##### Data supplied #####
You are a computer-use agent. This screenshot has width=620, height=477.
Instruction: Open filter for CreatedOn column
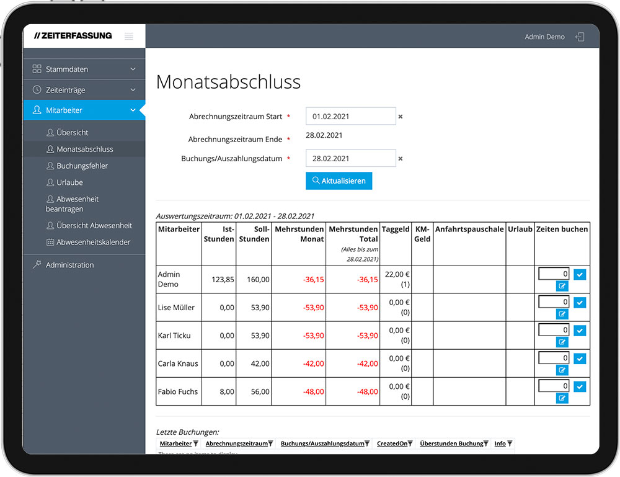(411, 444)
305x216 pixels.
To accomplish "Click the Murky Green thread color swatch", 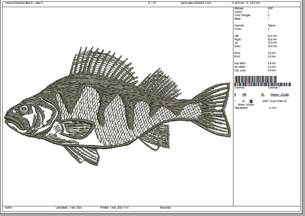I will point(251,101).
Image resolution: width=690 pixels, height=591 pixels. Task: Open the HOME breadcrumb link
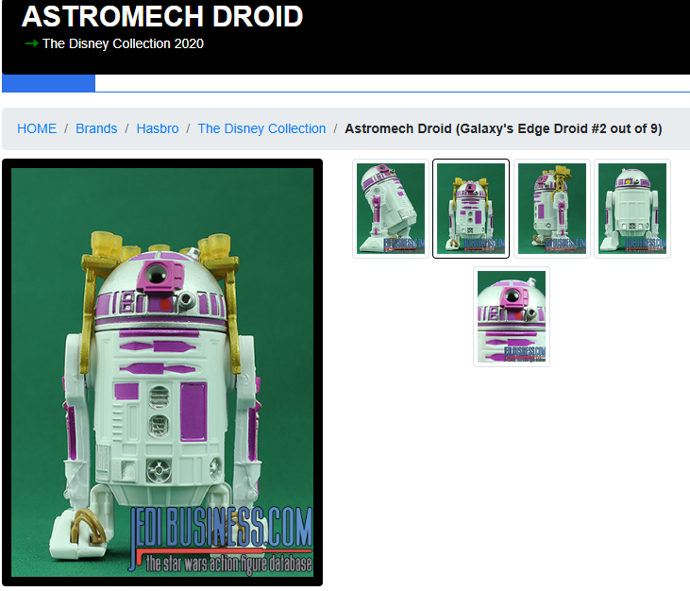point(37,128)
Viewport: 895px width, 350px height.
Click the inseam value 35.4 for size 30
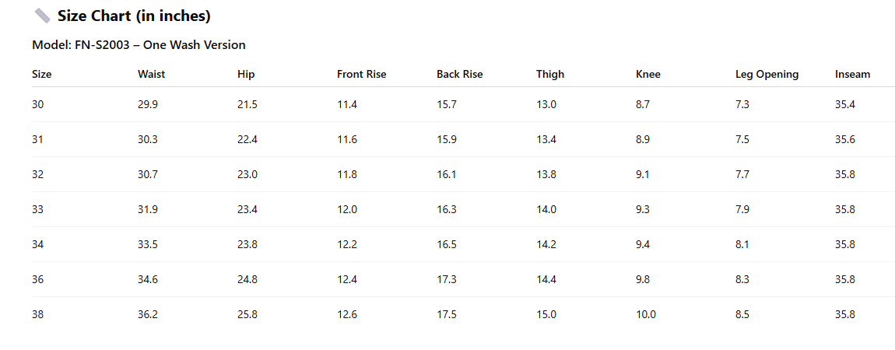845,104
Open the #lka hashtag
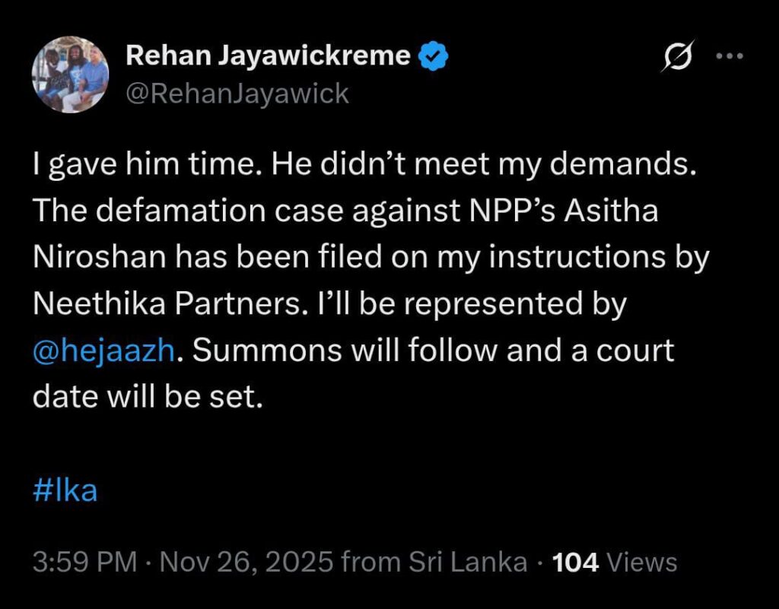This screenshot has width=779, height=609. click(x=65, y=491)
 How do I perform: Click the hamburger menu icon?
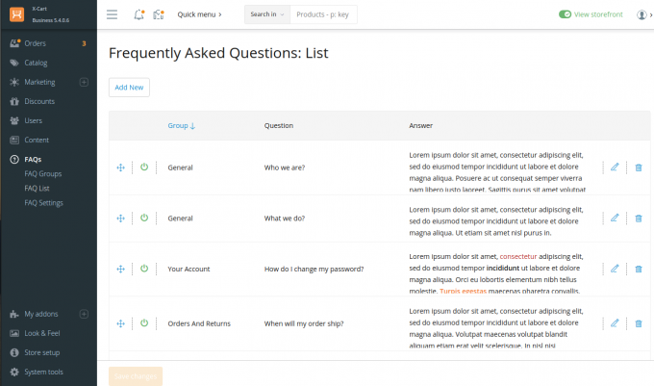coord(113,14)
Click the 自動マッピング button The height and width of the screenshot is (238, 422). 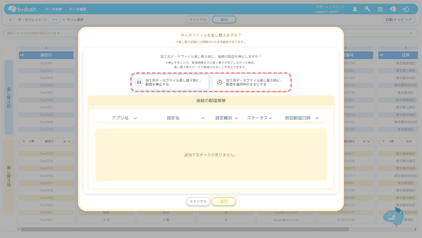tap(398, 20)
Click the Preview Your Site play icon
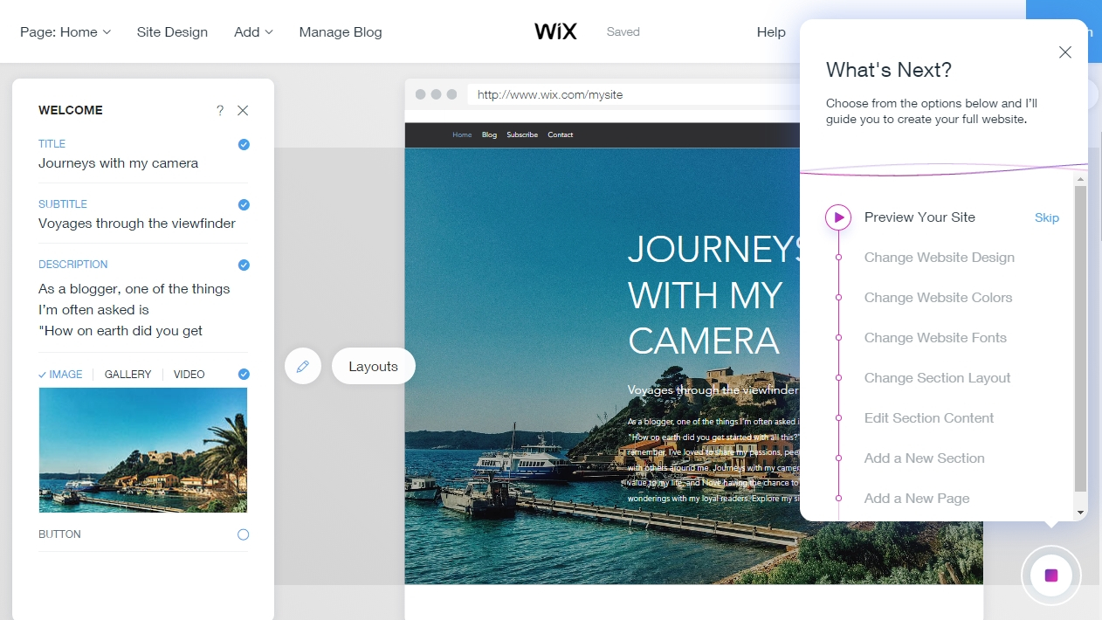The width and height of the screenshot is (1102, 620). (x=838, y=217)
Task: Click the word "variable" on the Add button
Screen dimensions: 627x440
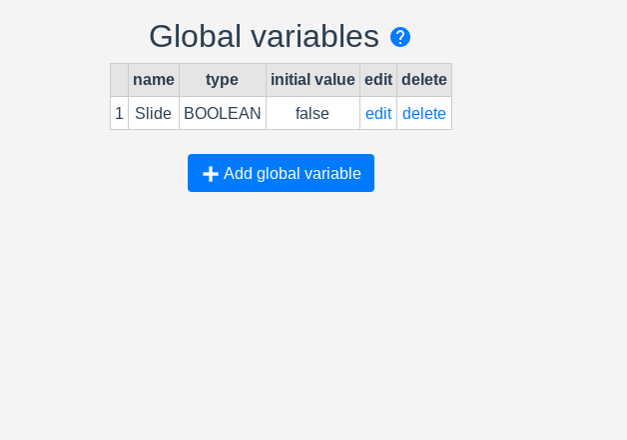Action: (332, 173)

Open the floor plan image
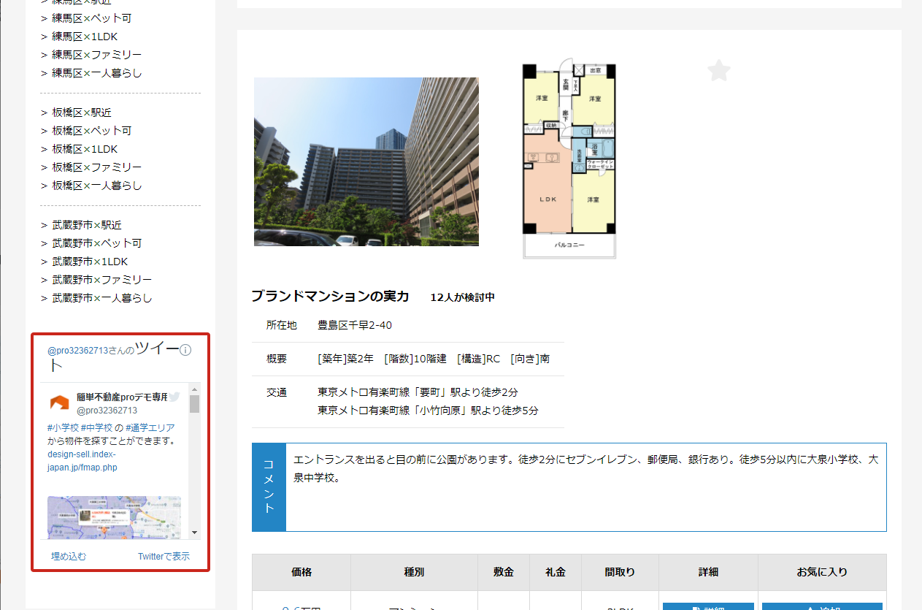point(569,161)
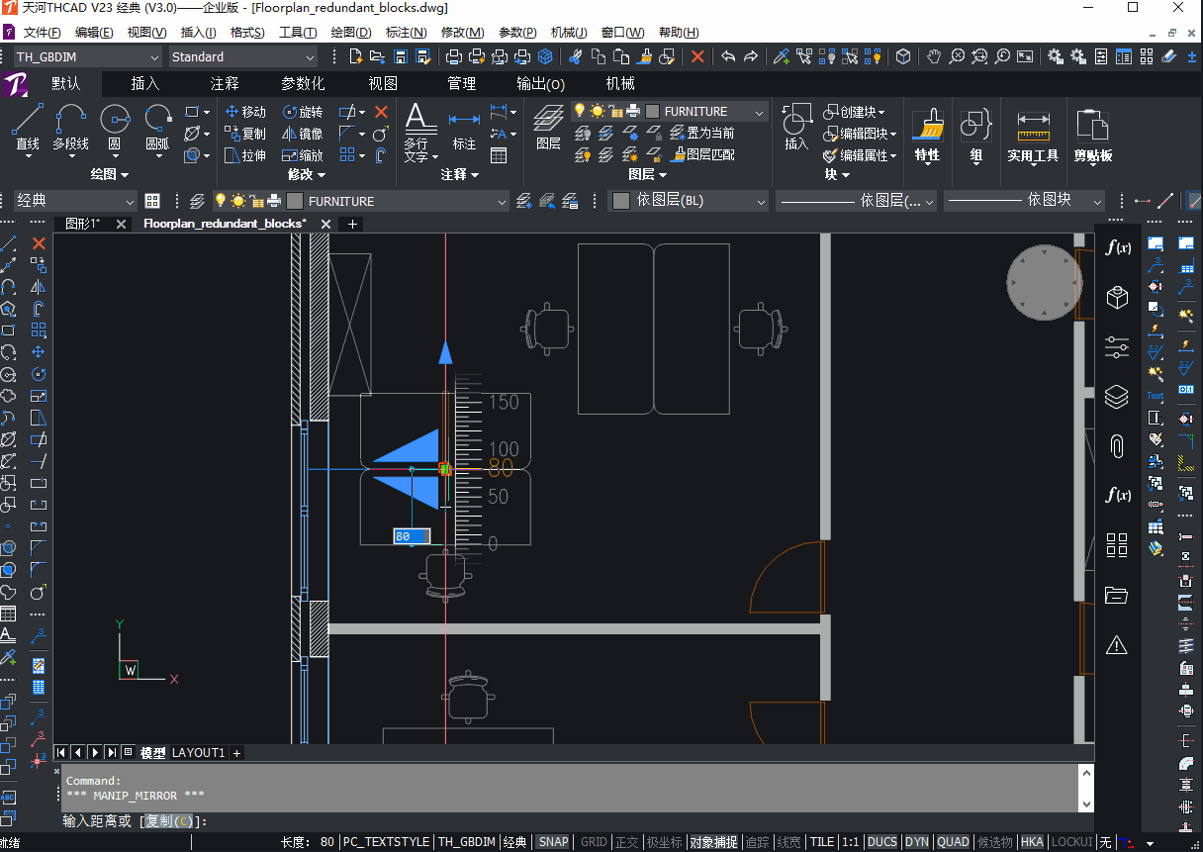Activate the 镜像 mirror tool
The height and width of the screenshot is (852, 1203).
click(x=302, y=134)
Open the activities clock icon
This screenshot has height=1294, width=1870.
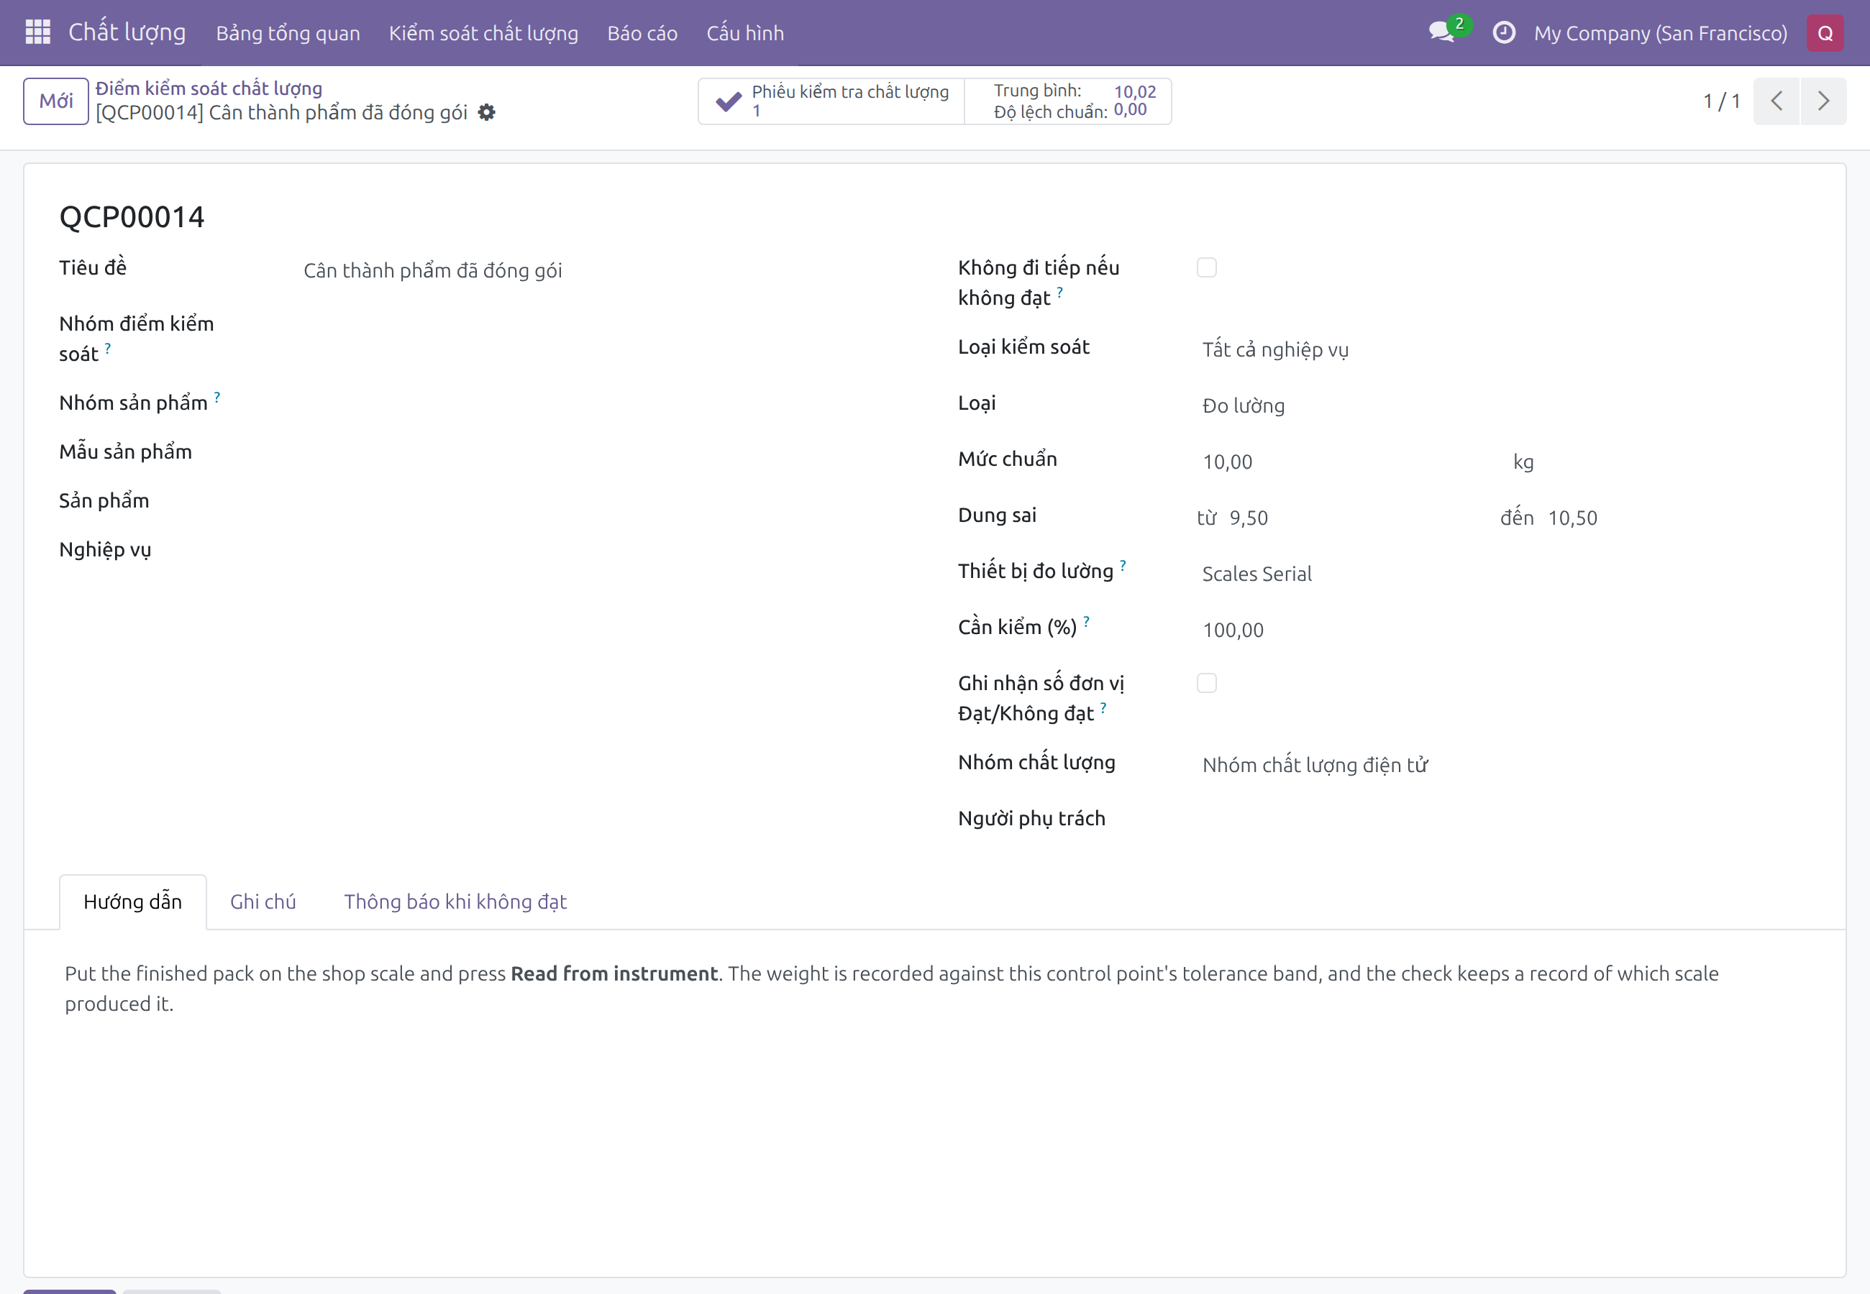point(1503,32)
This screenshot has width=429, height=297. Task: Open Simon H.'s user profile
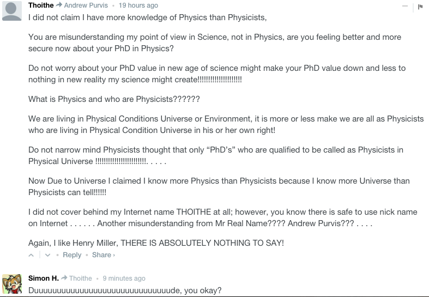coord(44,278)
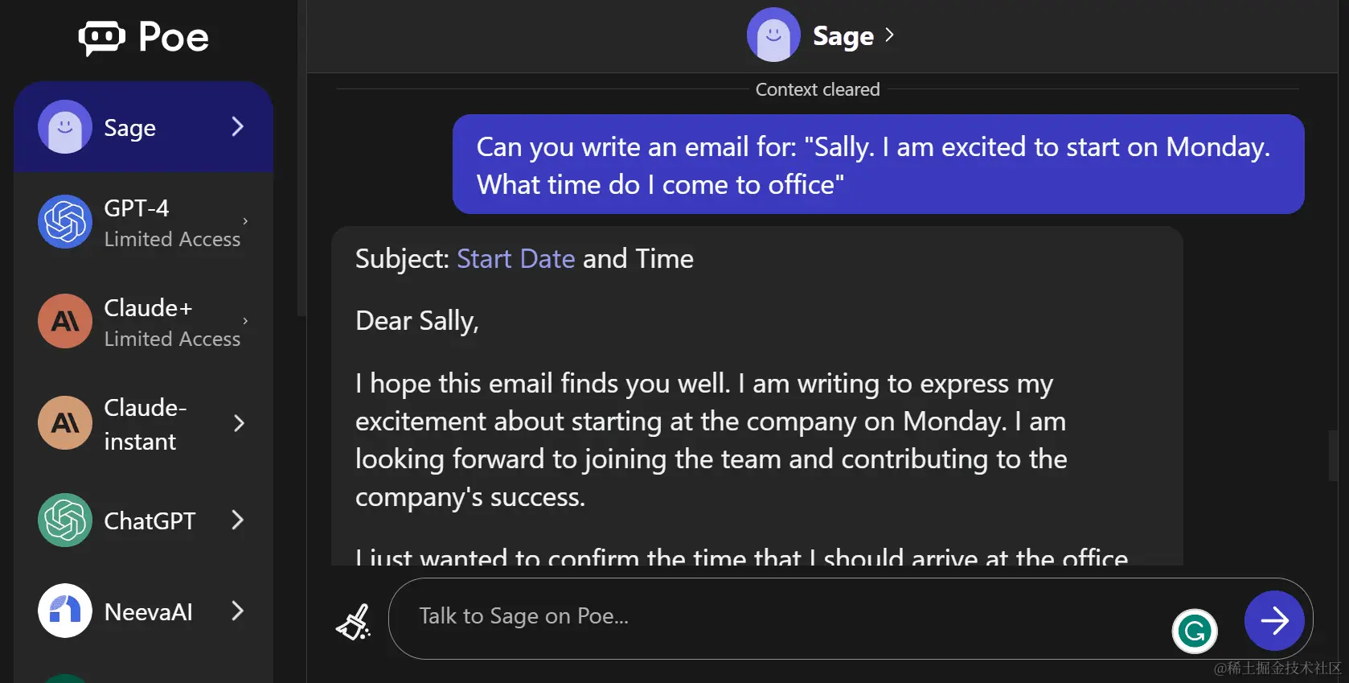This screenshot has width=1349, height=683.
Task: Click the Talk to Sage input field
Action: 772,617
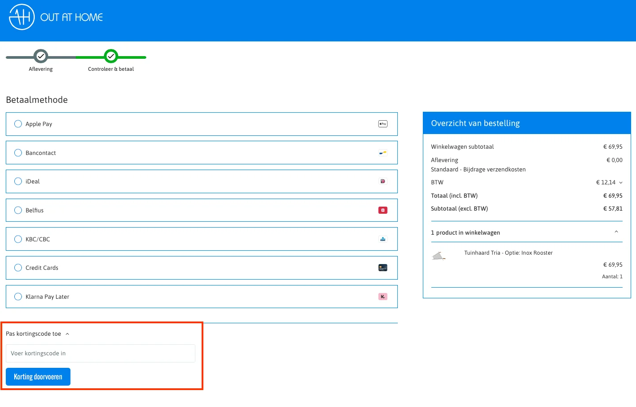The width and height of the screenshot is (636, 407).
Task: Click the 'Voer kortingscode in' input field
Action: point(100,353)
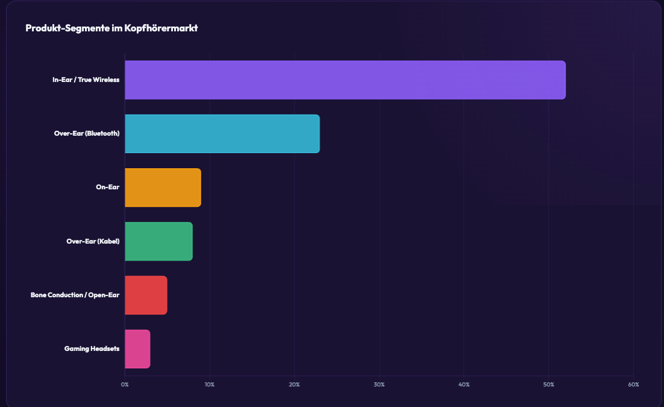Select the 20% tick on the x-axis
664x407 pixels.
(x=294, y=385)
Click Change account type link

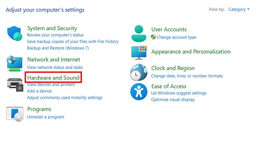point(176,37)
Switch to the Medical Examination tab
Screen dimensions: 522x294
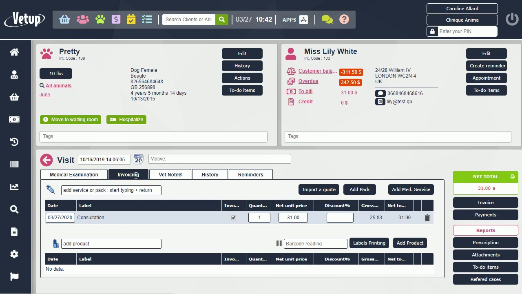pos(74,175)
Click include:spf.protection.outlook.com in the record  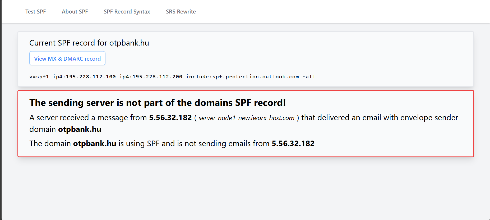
#####
▶ [Exercise prompt] Leave the pictures out, and please copy only the lines from the one with "Task: Click the word" through the end of the listing.

▶ [Response to this exercise]
Task: Click the word "variable" on the Add button
Screen dimensions: 627x440
Action: (332, 173)

Open the floor plan image
point(569,161)
Activate the 镜像 mirror tool
The height and width of the screenshot is (852, 1203).
click(x=302, y=134)
Open the activities clock icon
This screenshot has height=1294, width=1870.
point(1503,32)
This screenshot has width=429, height=297. Task: Open Simon H.'s user profile
coord(44,278)
This screenshot has width=1349, height=683.
Task: Click the Talk to Sage input field
Action: 772,617
The width and height of the screenshot is (636, 407).
Task: Click the 'Voer kortingscode in' input field
Action: point(100,353)
Select the 20% tick on the x-axis
664x407 pixels.
(x=294, y=385)
Click Change account type link

point(176,37)
Switch to the Medical Examination tab
Screen dimensions: 522x294
pos(74,175)
Click include:spf.protection.outlook.com in the record  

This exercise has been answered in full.